··· Übungstext

Die Neuregelungen im hessischen Polizeirecht lassen neben Gesichtserkennung auch die automatisierte Erkennung von Bewegungsmustern zu, die auf die Begehung einer Straftat hindeuten oder auf die Mitführung von Waffen, Messern und gefährlichen Gegenständen (§ 14 Abs. 8 HSOG). Auch hier gilt: Gibt es einen Treffer, greift die Polizei zu. Und manchmal auch daneben, weil Bewegungen, von Maschinen und Algorithmen gesteuert, falsch interpretiert werden können.
Aber allein schon die Tatsache, dass sich wg. der Zahl und Platzierung der Kameras im Bahnhofsviertel kaum noch jemand hier anonym bewegen und aufhalten kann, sondern als potentielle „Gefahrenquelle“ gilt und damit überwacht werden kann, widerspricht der Vorstellung einer freien und offenen Gesellschaft.

······
··· Angezeigte Einträge

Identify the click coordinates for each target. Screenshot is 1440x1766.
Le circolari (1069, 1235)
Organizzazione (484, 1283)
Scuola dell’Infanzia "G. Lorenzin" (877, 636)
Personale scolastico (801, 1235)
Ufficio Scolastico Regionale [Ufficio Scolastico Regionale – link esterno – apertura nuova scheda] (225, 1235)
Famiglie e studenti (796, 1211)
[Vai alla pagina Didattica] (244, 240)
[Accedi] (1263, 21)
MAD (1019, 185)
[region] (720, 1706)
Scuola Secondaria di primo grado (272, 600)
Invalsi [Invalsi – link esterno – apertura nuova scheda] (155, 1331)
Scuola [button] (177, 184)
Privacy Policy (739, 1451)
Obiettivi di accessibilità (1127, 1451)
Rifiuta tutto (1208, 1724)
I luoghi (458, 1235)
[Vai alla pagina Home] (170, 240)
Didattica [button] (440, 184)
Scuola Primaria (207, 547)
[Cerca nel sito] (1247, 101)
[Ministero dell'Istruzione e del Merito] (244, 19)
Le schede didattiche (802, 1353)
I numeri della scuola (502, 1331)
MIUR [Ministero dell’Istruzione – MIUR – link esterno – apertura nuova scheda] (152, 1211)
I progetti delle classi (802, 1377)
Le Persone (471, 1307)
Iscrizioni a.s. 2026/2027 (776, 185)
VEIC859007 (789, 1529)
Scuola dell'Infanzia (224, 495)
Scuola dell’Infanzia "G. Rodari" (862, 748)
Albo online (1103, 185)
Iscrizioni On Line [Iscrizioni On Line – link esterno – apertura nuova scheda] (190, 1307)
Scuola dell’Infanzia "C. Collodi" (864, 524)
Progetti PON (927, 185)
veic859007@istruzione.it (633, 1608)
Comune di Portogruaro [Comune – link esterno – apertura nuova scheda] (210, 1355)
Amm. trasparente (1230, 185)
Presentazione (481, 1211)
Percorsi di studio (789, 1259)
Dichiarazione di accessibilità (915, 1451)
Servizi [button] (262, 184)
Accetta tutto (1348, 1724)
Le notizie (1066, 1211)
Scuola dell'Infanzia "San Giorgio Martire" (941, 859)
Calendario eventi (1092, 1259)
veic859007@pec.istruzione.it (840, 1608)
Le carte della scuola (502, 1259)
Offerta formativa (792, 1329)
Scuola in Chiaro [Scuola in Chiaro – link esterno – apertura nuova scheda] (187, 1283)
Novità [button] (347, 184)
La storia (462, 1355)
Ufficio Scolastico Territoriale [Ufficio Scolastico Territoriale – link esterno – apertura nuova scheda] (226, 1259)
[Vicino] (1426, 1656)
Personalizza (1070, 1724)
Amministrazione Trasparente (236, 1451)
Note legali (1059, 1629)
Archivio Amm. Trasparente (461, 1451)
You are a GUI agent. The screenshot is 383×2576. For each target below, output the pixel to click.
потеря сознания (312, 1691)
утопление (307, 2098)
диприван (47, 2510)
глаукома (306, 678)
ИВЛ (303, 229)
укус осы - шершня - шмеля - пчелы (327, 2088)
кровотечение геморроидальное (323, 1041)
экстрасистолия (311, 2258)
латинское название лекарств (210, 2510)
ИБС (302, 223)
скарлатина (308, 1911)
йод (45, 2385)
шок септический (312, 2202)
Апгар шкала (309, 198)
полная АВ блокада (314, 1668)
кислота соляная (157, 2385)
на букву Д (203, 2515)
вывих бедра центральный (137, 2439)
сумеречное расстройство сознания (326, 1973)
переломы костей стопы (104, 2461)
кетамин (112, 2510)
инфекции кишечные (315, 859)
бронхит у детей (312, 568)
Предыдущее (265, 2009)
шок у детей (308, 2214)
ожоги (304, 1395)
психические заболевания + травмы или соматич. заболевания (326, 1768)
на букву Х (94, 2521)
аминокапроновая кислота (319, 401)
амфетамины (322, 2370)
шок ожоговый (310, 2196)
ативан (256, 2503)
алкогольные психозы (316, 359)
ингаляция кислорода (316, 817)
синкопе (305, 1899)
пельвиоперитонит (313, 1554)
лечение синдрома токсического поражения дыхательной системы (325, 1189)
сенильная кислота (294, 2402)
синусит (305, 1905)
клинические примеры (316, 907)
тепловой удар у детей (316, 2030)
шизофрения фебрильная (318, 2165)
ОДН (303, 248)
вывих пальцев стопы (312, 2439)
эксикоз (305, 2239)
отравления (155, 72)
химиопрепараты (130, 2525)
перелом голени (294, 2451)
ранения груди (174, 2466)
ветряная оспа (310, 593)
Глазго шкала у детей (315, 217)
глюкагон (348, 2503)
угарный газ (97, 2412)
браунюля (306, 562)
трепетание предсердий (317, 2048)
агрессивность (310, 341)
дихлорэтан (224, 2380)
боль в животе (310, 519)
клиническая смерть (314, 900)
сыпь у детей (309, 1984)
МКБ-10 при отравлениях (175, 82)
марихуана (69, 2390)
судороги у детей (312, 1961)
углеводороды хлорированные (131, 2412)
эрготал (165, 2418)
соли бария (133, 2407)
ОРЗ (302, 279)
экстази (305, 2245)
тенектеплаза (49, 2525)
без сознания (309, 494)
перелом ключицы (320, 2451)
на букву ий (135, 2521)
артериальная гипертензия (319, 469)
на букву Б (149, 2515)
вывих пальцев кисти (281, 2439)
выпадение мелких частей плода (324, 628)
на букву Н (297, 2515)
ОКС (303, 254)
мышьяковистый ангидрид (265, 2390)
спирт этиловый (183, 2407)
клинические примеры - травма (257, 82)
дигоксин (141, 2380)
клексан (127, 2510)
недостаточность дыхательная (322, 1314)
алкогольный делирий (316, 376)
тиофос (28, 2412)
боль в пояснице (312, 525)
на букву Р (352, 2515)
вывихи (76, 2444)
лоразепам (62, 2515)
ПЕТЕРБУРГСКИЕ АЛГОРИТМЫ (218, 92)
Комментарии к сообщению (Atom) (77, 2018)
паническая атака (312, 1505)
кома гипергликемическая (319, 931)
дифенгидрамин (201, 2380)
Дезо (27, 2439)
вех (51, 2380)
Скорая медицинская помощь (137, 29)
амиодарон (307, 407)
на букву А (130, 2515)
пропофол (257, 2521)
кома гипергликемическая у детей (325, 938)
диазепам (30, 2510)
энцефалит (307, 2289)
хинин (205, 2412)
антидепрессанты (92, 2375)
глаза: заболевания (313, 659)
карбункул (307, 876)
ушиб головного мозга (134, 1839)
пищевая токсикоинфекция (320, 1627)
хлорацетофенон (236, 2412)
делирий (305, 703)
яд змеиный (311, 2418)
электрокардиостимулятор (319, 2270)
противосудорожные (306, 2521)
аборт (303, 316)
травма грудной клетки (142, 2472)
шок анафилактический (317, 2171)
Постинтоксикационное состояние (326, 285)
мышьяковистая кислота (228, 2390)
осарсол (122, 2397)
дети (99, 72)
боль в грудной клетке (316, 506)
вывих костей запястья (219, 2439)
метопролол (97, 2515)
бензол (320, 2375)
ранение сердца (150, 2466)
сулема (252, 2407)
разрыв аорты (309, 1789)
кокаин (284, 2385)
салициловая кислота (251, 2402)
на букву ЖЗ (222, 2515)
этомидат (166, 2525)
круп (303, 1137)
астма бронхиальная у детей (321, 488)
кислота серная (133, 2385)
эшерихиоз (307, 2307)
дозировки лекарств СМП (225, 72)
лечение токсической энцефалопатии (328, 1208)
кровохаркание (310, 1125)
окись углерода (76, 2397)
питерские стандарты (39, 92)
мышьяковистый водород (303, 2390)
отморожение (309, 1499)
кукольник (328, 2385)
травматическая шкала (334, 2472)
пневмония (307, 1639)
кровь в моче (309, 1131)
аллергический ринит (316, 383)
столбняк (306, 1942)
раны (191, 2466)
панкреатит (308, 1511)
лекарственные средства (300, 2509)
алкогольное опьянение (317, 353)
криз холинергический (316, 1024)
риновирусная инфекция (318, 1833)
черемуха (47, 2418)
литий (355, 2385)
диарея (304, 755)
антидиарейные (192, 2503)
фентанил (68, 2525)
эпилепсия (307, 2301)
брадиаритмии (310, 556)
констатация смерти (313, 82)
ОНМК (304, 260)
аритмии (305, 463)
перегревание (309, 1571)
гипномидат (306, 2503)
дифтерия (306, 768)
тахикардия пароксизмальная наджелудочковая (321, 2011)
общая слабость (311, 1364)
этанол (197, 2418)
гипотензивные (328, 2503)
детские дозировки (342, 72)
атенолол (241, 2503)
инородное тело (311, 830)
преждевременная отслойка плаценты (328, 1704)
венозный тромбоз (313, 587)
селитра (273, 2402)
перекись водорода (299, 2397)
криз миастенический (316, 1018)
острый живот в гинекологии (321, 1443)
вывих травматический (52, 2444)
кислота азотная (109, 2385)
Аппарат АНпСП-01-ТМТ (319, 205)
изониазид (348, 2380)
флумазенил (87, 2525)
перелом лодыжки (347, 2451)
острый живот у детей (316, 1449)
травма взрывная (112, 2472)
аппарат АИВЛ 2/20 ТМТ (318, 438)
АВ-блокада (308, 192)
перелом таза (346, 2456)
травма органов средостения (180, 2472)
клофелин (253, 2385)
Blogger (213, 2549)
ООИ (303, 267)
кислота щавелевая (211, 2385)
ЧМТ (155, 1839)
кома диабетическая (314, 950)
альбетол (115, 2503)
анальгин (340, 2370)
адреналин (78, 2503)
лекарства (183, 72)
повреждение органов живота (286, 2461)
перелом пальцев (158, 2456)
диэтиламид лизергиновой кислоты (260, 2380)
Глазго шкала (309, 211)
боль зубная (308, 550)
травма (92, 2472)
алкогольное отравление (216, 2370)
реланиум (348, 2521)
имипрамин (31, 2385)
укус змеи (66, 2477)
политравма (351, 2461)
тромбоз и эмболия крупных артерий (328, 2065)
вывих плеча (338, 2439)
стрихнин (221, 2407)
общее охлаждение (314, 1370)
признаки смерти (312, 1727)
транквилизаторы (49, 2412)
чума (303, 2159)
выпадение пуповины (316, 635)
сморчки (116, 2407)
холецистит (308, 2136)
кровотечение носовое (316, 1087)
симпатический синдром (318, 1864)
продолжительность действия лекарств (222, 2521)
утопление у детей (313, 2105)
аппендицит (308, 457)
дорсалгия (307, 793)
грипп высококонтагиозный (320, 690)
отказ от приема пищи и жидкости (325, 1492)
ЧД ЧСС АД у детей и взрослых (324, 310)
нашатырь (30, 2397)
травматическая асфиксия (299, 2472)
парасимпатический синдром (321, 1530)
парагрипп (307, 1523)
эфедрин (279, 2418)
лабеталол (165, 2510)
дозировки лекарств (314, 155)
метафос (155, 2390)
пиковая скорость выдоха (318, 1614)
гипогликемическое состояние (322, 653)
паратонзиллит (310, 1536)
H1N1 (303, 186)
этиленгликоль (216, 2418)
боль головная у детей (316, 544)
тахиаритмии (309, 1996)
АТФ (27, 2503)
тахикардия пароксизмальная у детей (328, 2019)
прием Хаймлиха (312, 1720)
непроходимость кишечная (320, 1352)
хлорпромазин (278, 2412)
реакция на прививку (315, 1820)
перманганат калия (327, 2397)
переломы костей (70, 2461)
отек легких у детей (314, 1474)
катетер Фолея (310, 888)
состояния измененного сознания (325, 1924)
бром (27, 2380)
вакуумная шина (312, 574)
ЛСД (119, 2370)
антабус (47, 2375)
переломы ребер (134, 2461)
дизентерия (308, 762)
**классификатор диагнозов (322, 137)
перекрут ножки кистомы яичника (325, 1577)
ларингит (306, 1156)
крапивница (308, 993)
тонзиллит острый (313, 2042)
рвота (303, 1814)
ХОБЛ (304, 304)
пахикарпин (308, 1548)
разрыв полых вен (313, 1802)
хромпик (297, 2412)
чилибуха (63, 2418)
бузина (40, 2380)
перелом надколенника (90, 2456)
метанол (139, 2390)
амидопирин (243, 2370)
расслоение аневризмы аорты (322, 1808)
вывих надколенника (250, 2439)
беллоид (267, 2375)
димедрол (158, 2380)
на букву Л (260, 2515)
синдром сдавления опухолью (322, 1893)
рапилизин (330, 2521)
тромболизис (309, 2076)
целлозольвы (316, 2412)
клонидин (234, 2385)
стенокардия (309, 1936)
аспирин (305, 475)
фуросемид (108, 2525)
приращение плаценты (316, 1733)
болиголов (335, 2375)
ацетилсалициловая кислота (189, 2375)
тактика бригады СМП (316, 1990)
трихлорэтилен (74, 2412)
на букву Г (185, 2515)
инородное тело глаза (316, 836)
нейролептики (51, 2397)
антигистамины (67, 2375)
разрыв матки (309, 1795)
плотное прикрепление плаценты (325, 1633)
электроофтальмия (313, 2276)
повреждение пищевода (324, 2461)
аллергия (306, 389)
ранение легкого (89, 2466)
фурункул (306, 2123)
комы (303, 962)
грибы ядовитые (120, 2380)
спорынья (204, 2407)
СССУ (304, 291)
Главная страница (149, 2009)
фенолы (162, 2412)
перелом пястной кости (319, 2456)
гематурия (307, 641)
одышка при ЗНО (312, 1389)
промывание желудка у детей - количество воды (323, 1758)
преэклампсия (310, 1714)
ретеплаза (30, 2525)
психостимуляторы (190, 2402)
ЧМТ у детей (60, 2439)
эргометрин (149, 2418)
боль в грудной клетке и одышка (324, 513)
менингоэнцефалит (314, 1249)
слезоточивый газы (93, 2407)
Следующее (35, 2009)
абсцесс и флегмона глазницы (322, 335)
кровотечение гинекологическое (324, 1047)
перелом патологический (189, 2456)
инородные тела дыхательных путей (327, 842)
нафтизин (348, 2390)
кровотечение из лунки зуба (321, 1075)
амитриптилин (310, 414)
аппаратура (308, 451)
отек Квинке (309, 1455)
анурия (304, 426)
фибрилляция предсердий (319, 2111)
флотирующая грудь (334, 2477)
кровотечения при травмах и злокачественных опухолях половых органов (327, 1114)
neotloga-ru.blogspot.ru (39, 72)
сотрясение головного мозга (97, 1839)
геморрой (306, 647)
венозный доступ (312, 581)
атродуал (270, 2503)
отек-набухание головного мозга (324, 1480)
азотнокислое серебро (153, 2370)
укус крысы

······

> [Aufgaben und Übungen]
**a.** Welche Vorschrift nennt der Übungstext für die automatisierte Erkennung von Bewegungsmustern?
**b.** Prüfen Sie, ob die folgenden Aussagen mit dem Übungstext übereinstimmen, und belegen Sie jede Antwort mit einem wörtlichen Zitat:
(i) Die Neuregelungen erlauben neben Gesichtserkennung auch die automatisierte Erkennung von Bewegungsmustern.
(ii) Bewegungen werden von Maschinen und Algorithmen stets fehlerfrei interpretiert.
(iii) Wegen der Kameras kann sich im Bahnhofsviertel kaum noch jemand anonym bewegen.
**c.** Geben Sie den Abschnitt des Übungstexts wortgetreu wieder, beginnend mit „Die Neuregelungen im“ und fortlaufend bis einschließlich „interpretiert werden können.“.

> [Nummerierte Lösungen]
**a.** § 14 Abs. 8 HSOG

**b.**
(i) Ja: „lassen neben Gesichtserkennung auch die automatisierte Erkennung von Bewegungsmustern zu“
(ii) Nein: „weil Bewegungen, von Maschinen und Algorithmen gesteuert, falsch interpretiert werden können“
(iii) Ja: „dass sich wg. der Zahl und Platzierung der Kameras im Bahnhofsviertel kaum noch jemand hier anonym bewegen und aufhalten kann“

**c.**
Die Neuregelungen im hessischen Polizeirecht lassen neben Gesichtserkennung auch die automatisierte Erkennung von Bewegungsmustern zu, die auf die Begehung einer Straftat hindeuten oder auf die Mitführung von Waffen, Messern und gefährlichen Gegenständen (§ 14 Abs. 8 HSOG). Auch hier gilt: Gibt es einen Treffer, greift die Polizei zu. Und manchmal auch daneben, weil Bewegungen, von Maschinen und Algorithmen gesteuert, falsch interpretiert werden können.